How could living authentically be the key to your happiness?

 

It can be very easy to slip into an inauthentic way of living over the years. Perhaps you have noticed that you say yes when really you mean no or perhaps you do a job that you hate because you feel it carries more status than the job we would really love to do. Maybe you are constantly striving to earn more money to buy a bigger house or a shinier car when actually all we would like to do is to work less and enjoy your life a little bit more. Before you know it your own needs, values and and desires have become forgotten and life has slowly moulded you into someone that doesn’t feel quite right.

If you’re lucky something might crop up that shakes up your life a little bit and causes enough of a disturbance for you to look around and question if you life is shaped the way you would like it to be. Sometimes this disturbance can be a loss, redundancy, depression or stress but embrace this as an opportunity to take a long hard look at your life and work out what you want to let go of, fight for, or change?
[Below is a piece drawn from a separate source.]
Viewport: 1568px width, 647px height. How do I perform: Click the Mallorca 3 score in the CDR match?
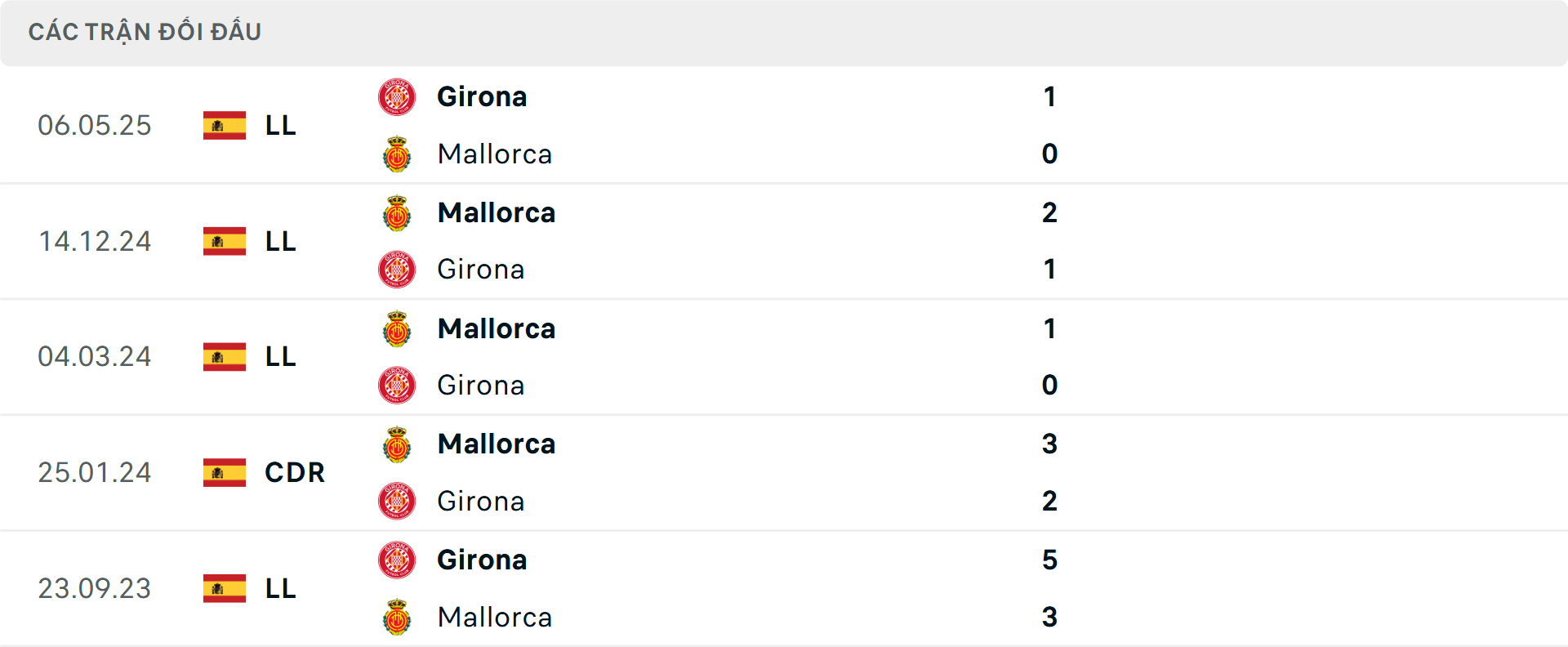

Deep down we all know what is and isn't working for us but we do ourselves a disservice by choosing to ignore that knowledge whilst pursuing the things we feel we need to achieve and do to feel accepted. It’s much easier for us to risk being ourselves and to start tapping into our authenticity and creativity if we are provided with the right environment, an environment in which we feel safe enough to truly be ourselves without fear of judgement, criticism or reprisals and this is the environment I hope to provide in my practice.

Carl Rogers was an American psychologist and one of the founders of the humanistic approach to psychology, he said

“ the curious paradox is that when I accept myself as I am, then I change.”  (Rogers, 2012)

So what if you were to stop using up all that energy focussing on what you are not, where you are not and how far you have to travel to get to that imagined “good enough” you? What if you were to accept yourself as you were? Perhaps if you were to shift the focus away from non-acceptance and conforming you would be free to listen to your own needs and desires and perhaps that burden of conforming and pleasing others is the very thing that is blocking your path to growth and change?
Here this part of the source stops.